- TASK BRIEF
Could you copy the entries from the line containing "Select the User Specified tab" down to the line containing "pos(656,962)", with both of those lines included, and reproduce them precisely?

- RECORDS FOR THIS TASK

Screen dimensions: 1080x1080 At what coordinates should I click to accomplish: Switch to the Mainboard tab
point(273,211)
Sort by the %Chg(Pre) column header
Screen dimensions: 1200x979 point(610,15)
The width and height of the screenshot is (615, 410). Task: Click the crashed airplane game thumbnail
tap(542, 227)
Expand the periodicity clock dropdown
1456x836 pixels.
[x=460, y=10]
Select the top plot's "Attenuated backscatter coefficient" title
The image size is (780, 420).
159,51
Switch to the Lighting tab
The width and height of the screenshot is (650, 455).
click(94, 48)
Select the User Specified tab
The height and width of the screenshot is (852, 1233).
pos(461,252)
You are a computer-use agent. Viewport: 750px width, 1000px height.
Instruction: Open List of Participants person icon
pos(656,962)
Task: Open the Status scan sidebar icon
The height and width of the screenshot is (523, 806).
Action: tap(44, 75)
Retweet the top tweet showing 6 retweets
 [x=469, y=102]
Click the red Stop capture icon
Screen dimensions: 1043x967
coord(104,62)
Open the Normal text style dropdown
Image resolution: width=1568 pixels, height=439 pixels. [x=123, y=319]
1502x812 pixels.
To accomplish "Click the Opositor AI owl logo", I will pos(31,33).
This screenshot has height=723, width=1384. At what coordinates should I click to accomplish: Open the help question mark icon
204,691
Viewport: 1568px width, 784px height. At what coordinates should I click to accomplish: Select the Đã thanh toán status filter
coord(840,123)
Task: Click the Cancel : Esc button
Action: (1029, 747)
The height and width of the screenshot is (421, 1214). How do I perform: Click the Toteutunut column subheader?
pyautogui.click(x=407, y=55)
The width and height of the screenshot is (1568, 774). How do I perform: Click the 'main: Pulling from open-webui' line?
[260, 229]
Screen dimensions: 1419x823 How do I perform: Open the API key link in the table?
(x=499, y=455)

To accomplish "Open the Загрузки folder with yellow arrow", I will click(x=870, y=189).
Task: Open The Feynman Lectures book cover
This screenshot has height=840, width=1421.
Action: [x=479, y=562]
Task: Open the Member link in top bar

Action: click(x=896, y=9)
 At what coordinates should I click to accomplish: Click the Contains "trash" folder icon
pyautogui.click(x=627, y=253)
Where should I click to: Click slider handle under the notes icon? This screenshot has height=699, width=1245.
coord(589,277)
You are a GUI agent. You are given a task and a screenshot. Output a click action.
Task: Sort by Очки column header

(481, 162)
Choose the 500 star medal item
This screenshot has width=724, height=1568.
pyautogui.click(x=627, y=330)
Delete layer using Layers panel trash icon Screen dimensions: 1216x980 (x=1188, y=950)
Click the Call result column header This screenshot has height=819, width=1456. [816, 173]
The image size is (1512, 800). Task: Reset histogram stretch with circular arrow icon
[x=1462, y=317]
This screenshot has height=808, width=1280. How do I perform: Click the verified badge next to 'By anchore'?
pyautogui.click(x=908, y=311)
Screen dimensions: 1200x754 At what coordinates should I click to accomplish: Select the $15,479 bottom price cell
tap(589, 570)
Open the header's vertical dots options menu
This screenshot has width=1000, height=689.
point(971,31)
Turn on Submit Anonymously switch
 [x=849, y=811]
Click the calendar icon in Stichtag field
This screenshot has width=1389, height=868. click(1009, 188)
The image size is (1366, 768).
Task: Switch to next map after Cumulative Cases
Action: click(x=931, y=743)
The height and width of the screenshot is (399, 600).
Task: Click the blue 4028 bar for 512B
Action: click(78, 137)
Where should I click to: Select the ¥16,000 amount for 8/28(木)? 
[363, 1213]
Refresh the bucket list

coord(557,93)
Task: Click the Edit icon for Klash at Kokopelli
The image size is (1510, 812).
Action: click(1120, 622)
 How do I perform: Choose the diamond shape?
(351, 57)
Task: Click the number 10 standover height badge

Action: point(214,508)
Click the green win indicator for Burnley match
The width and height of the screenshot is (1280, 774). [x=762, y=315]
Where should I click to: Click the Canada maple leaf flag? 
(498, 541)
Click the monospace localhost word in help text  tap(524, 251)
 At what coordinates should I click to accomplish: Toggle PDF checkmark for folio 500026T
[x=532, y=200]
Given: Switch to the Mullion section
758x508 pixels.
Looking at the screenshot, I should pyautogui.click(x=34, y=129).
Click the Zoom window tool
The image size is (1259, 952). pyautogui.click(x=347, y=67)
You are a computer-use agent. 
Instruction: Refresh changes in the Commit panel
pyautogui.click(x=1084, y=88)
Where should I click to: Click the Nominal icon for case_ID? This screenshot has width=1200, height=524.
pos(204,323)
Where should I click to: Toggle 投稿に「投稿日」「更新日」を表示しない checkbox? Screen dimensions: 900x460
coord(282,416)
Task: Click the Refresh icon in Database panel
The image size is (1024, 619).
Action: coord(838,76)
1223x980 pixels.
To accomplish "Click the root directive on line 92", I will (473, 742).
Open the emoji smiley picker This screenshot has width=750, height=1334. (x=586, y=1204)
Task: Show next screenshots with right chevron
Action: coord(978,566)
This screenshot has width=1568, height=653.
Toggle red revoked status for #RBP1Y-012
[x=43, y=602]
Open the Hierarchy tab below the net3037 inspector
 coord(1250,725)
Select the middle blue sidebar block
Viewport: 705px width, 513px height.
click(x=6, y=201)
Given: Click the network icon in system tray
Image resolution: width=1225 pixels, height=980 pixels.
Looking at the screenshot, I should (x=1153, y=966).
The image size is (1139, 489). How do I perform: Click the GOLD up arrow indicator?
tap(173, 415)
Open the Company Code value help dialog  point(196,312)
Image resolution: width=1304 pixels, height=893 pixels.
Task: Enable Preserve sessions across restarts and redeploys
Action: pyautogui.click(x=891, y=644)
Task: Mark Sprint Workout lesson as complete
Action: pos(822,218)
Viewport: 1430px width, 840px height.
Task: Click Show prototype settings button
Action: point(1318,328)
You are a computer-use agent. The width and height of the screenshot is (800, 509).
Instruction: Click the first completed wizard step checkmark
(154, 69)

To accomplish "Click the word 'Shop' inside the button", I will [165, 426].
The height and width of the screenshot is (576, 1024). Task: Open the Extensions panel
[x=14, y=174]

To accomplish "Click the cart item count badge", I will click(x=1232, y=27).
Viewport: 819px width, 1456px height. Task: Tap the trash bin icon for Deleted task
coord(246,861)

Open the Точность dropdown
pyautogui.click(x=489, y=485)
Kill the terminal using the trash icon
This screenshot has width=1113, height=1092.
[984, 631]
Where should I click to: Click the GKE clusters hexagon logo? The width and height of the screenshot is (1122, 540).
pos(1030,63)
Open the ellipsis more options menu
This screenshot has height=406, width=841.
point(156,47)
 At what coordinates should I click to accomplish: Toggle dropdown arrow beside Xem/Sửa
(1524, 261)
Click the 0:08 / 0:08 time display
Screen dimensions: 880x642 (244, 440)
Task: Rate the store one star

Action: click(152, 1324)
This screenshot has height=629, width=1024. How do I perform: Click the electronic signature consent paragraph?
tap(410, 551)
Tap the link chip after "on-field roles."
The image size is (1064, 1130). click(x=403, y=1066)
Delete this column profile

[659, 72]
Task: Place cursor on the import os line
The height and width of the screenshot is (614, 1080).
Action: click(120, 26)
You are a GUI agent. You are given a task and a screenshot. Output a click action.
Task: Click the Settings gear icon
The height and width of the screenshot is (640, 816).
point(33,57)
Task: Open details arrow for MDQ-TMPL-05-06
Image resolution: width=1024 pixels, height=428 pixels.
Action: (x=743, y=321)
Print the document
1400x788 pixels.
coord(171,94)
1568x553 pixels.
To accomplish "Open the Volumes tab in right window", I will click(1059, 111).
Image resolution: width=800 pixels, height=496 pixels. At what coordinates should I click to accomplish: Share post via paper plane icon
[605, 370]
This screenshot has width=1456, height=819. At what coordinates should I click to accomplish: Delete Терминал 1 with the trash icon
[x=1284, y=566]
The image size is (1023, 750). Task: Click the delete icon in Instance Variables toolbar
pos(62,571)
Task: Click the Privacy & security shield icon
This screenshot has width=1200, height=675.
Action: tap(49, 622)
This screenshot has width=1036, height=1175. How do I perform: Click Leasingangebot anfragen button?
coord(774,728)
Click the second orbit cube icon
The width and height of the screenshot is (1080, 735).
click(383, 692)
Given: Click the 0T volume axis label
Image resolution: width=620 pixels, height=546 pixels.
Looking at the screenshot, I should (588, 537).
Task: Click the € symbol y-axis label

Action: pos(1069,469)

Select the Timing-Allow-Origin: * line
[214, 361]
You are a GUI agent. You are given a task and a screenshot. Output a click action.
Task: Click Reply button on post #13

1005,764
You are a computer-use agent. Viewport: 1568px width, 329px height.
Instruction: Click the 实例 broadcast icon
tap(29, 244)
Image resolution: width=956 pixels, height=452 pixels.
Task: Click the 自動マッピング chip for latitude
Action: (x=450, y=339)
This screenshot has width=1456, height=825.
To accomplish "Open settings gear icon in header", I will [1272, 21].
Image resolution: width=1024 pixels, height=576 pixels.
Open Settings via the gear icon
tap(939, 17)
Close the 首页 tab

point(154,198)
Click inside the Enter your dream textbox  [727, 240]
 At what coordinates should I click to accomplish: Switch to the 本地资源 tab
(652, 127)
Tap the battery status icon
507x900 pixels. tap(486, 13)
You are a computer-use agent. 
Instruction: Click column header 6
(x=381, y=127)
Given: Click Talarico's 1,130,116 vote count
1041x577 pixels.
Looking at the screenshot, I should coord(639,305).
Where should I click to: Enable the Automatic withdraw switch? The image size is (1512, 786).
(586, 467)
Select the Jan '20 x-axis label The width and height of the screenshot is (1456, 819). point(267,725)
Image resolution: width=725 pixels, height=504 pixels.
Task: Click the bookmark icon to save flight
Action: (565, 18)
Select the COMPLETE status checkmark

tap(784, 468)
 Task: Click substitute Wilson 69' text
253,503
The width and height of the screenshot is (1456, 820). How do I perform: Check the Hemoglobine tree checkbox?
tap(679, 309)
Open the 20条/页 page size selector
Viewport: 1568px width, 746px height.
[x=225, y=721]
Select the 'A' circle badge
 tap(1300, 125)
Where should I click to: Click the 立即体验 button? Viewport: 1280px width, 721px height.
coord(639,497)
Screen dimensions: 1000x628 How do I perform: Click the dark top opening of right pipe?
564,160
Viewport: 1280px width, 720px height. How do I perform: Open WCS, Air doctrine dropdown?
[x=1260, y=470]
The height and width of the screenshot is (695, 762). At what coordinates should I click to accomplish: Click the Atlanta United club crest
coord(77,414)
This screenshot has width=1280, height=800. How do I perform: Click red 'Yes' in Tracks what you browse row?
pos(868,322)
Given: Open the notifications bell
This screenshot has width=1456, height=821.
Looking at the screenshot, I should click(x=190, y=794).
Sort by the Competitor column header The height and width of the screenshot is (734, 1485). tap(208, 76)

- THE RESPONSE
Select the User Specified tab
The height and width of the screenshot is (852, 1233).
pos(461,252)
You are a computer-use agent. Viewport: 750px width, 1000px height.
Instruction: Open List of Participants person icon
pos(656,962)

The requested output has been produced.